たくさん練習 is now somewhat a fragment. Guess what it would be if you make it into a clause?

たくさんの練習 is adj + noun. たくさん練習・・ This itself gives you a hint.


----------



## Flaminius

810senior said:


> その上、時々間違*った*事を言う*かもしれないという(or simply 時の)*恐怖*が*一番の*悩み*です。

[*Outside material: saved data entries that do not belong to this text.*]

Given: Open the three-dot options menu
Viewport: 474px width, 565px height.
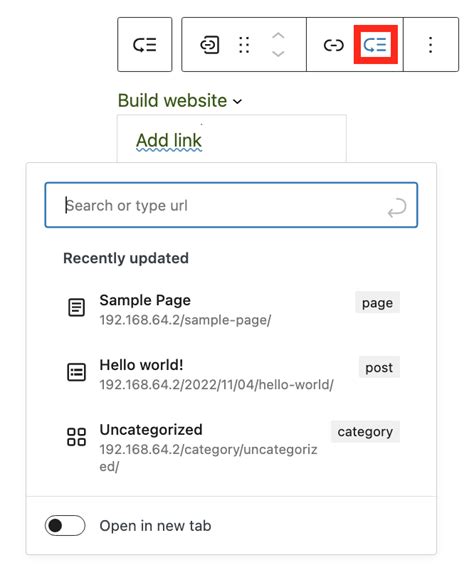Looking at the screenshot, I should click(430, 45).
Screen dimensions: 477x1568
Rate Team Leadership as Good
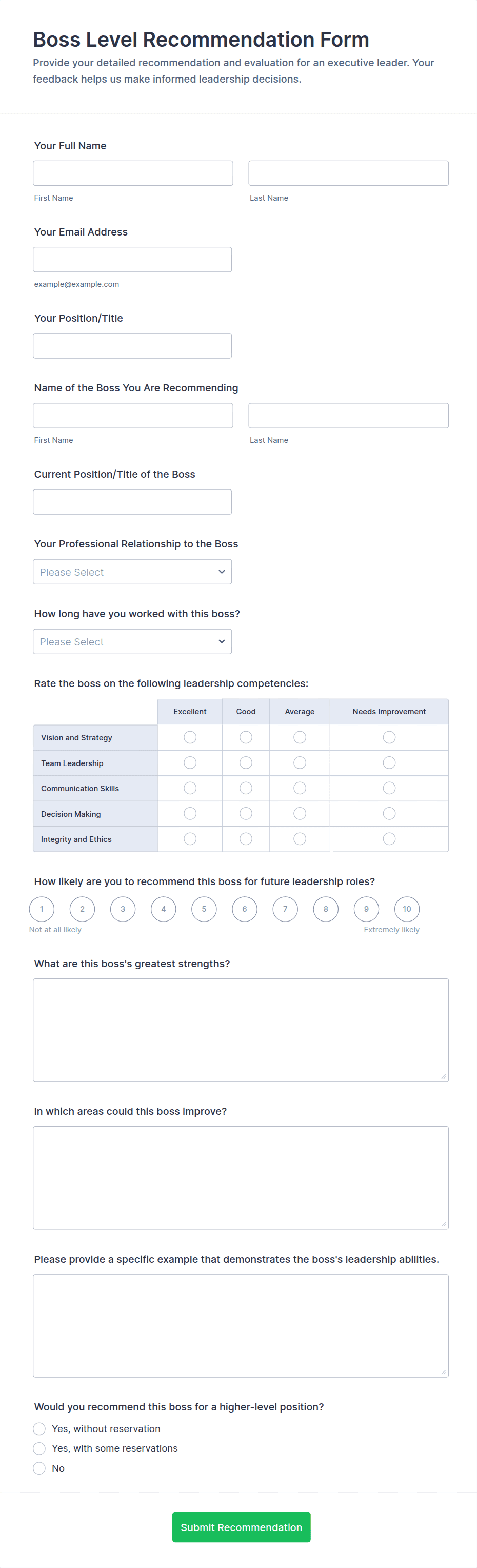tap(246, 762)

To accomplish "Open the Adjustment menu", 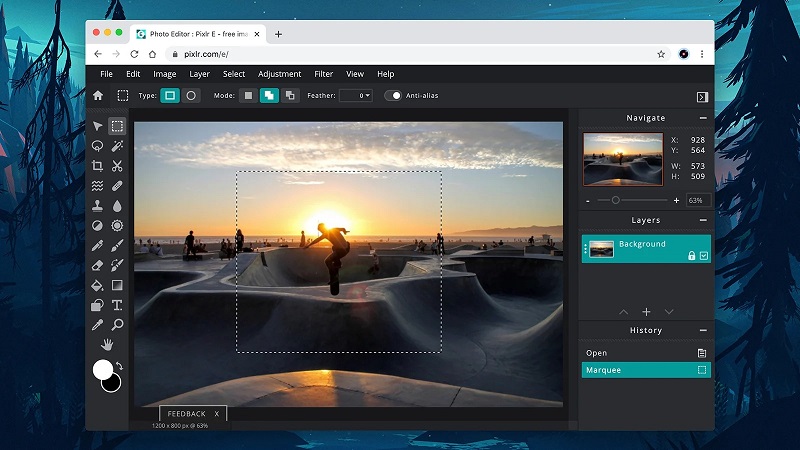I will coord(279,74).
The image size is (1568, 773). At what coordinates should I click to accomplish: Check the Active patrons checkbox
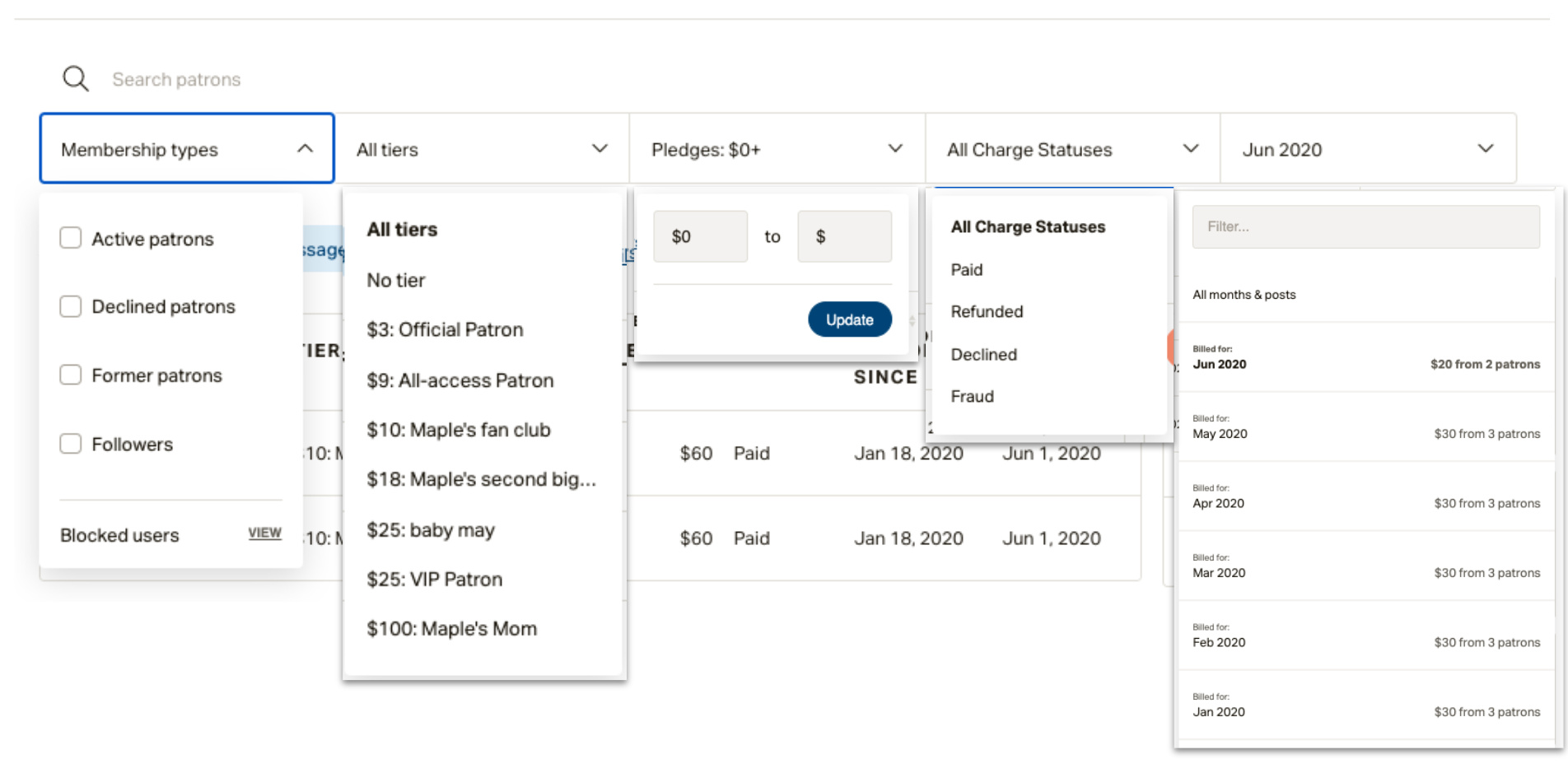click(71, 239)
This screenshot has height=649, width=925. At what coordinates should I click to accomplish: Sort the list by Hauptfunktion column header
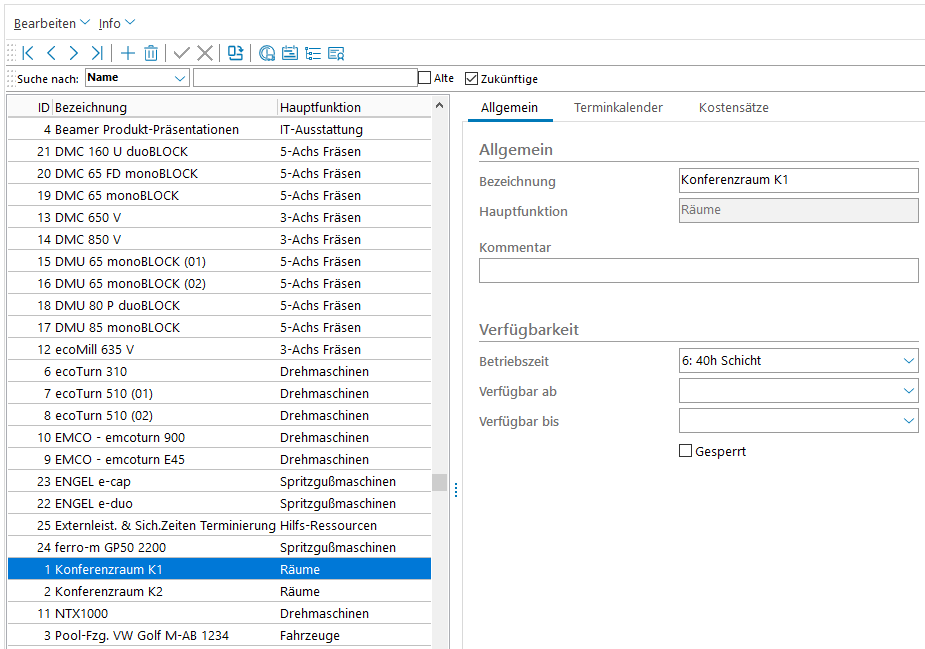[321, 107]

The word 恐怖 (more like the English _terror_) is too strong for expressing apprehension for simple mistakes in a foreign language.  I have been fiddling with the original sentence over how to translate it word for word, but decided to go for a more natural Japanese expression.
いい間違いをしてしまうんじゃないかと、ときどきすごく心配になります。
As we have seen in the other thread, じゃないか expresses a degree of apprehension.  てしまう is used for things that happen against or independent of one's will.  Here, it is another device for expressing anxiety.


----------



## kamot

Here is my translation;
時々間違った言い方をしてしまうかもしれないという怖さが一番の悩みです。

I think "間違った言い方をする" is closer to your English sentence "saying things the wrong way", and "怖さ" is probably not as strong as "恐怖".


----------



## 810senior

@Flaminius, Thanks for spotting the point. I agree 恐怖 is even stronger than other alternatives.


----------



## stella1192

frequency said:


> Strangely, 必要がある takes a clause.
> たくさん練習 is now somewhat a fragment. Guess what it would be if you make it into a clause?
> 
> たくさんの練習 is adj + noun. たくさん練習・・ This itself gives you a hint.


 
練習がたくさん必要だと思います sounds any better?


Flaminius said:


> いい間違いをしてしまうんじゃないかと、ときどきすごく心配になります。



Thank you for the explanation Flaminius, the only thing is the いい間違い, is it in the assumption that every mistake is a good mistake?
Thank you to @810senior and @kamot too for your corrections and explanation!


----------



## 810senior

@stella1192, the いい間違い Flaminius wrote is meant to be 言い間違い(a mistake in speach), not 良い間違い(a good mistake).



stella1192 said:


> 練習がたくさん必要だと思います sounds any better?


That's perfect.


----------



## stella1192

Lovely, thank you!


----------



## Languagelearner123456

その上、時々間違*った*事を言う*かもしれないという(or simply 時の)*恐怖*が*一番の*悩み*です I am confused. Which part of the sentence is this? What are they trying to say?


----------



## 810senior

Languagelearner123456 said:


> その上、時々間違*った*事を言う*かもしれないという(or simply 時の)*恐怖*が*一番の*悩み*です I am confused. Which part of the sentence is this? What are they trying to say?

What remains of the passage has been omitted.